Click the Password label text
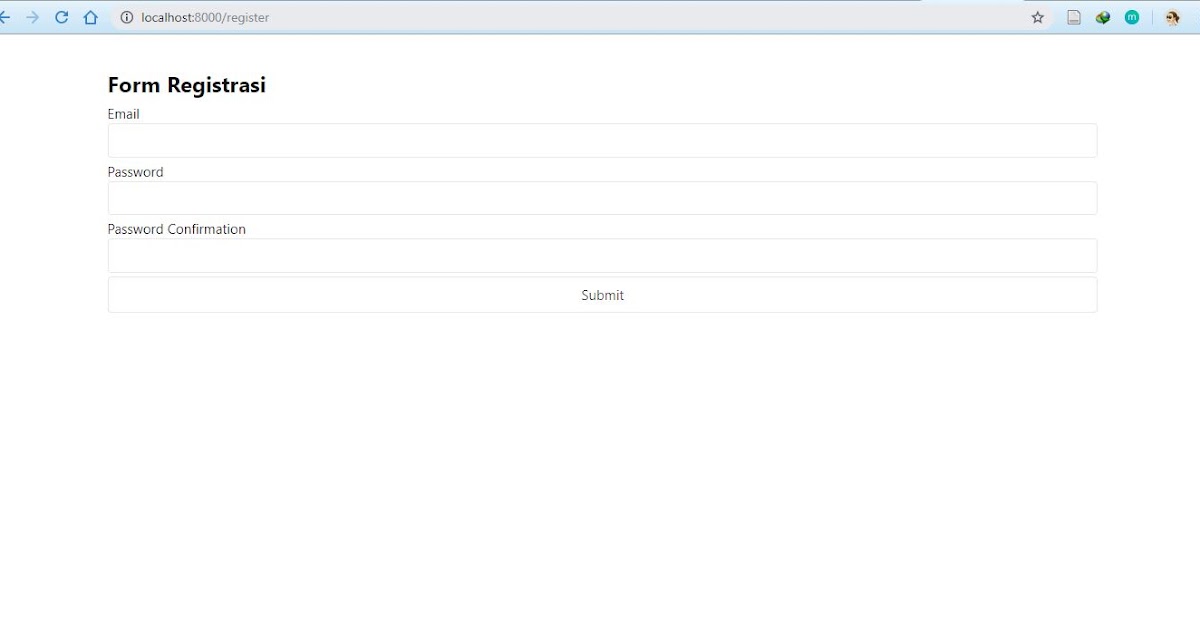Viewport: 1200px width, 630px height. [x=136, y=171]
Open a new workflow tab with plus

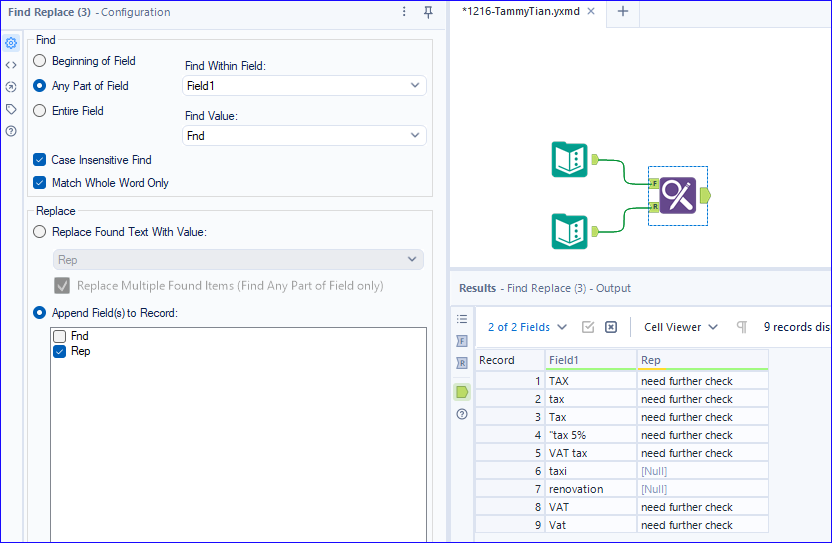click(623, 11)
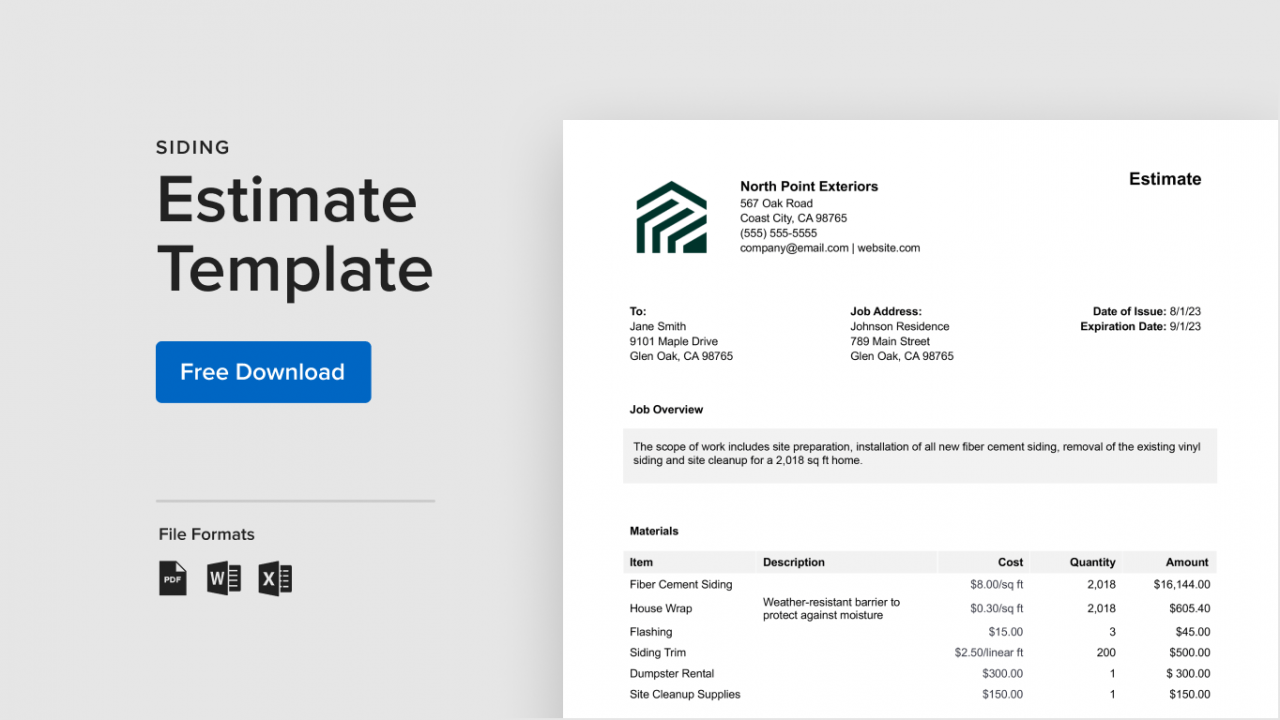Click the Estimate heading on the document
Viewport: 1280px width, 720px height.
click(1165, 179)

★ ★ ★ ★ ★ ★ ★

● WORK TO BE COMPLETED:
Transcribe the records verbatim, excluding pictures.

● RESULT OF THIS EXERCISE:
Click the Password label text
Viewport: 1200px width, 630px height. [x=136, y=171]
Open a new workflow tab with plus

click(623, 11)
Click the Estimate heading on the document
Viewport: 1280px width, 720px height.
click(1165, 179)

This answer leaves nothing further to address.